The "Maximum Walls Destroyed by Robots" coding problem typically involves a 2D grid representing a battlefield, with walls, open spaces, and possibly robots. You are tasked with determining the maximum number of walls a single robot can destroy by moving through the grid. The robot usually has certain movement constraints (e.g., moving horizontally or vertically) and a destruction range (e.g., it destroys all walls in its current row and column). This problem challenges your ability to efficiently analyze grid structures, potentially pre-calculating destruction capabilities, and then finding an optimal placement or path for a robot. It often combines techniques like array manipulation, prefix sums, and sometimes binary search or dynamic programming for optimization.
This Maximum Walls Destroyed by Robots interview question is often used to assess a candidate's ability to handle grid-based problems and apply efficient pre-computation techniques. Companies like Infosys look for how you can break down the problem into manageable sub-problems, such as calculating the number of walls in each row and column. It evaluates your understanding of space-time trade-offs, as pre-calculating information can significantly reduce the time complexity of finding the optimal robot placement. This problem is an excellent test of your analytical thinking, particularly in identifying patterns and leveraging data structures to avoid redundant computations, making it a strong array and matrix interview pattern.
The "Maximum Walls Destroyed by Robots" problem often utilizes a combination of Array manipulation, Prefix Sums, and possibly a brute-force check after pre-computation.
(r, c), you can determine how many walls are in row r and how many are in column c. This can be done in O(rows * cols) time.(r, c) where a robot could be placed. For each (r, c), the total walls destroyed would be walls_in_row[r] + walls_in_column[c]. You keep track of the maximum value found. Special care might be needed to avoid double-counting walls at the intersection (r, c) if (r, c) itself is a wall, or if the robot only destroys walls from open spaces.
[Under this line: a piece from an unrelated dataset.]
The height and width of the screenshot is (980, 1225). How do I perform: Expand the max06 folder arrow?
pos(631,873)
This array and prefix sum interview pattern allows for an efficient solution, typically O(rows * cols) after the initial pre-computation.Consider a 3x3 grid:
['.', 'W', '.']
['W', '.', 'W']
['.', 'W', '.']
Where . is an empty space and W is a wall.
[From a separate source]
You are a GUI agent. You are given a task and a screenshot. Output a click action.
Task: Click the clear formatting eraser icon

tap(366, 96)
Calculate row and column wall counts:
Iterate through empty cells (where a robot can be placed) and find max walls destroyed:
walls_in_row[0] + walls_in_col[0] = 1 + 1 = 2 (minus 0 if (0,0) is not a wall, which it isn't).walls_in_row[0] + walls_in_col[2] = 1 + 1 = 2.walls_in_row[1] + walls_in_col[1] = 2 + 2 = 4 (minus 0 if (1,1) is not a wall, which it isn't).walls_in_row[2] + walls_in_col[0] = 1 + 1 = 2.walls_in_row[2] + walls_in_col[2] = 1 + 1 = 2.The maximum walls destroyed is 4 by placing the robot at (1,1). This example demonstrates the prefix sum strategy for the Maximum Walls Destroyed by Robots coding problem.
A common mistake in the "Maximum Walls Destroyed by Robots" coding problem is resorting to a naive approach of re-counting walls for each possible robot placement, leading to an inefficient O(R*C*(R+C)) time complexity. Forgetting to pre-calculate row and column sums is a major oversight. Another frequent error is incorrectly handling the intersection point—if a robot destroys walls in its row and column, and it's placed on a wall, that wall might be double-counted or not counted correctly. Not considering the exact rules of destruction (e.g., does it destroy walls even if the robot is on a wall, or only from open spaces?) can also lead to incorrect answers.
To ace the "Maximum Walls Destroyed by Robots" interview question, focus on understanding how to effectively use pre-computation techniques like prefix sums in grid-based problems. Practice calculating row and column sums efficiently. Think about how to handle different types of cells (walls, empty spaces) and how their properties affect the overall calculation. Always consider edge cases and constraints related to grid size and robot movement. Mastering this array manipulation and prefix sum interview pattern is crucial for many 2D array and matrix problems.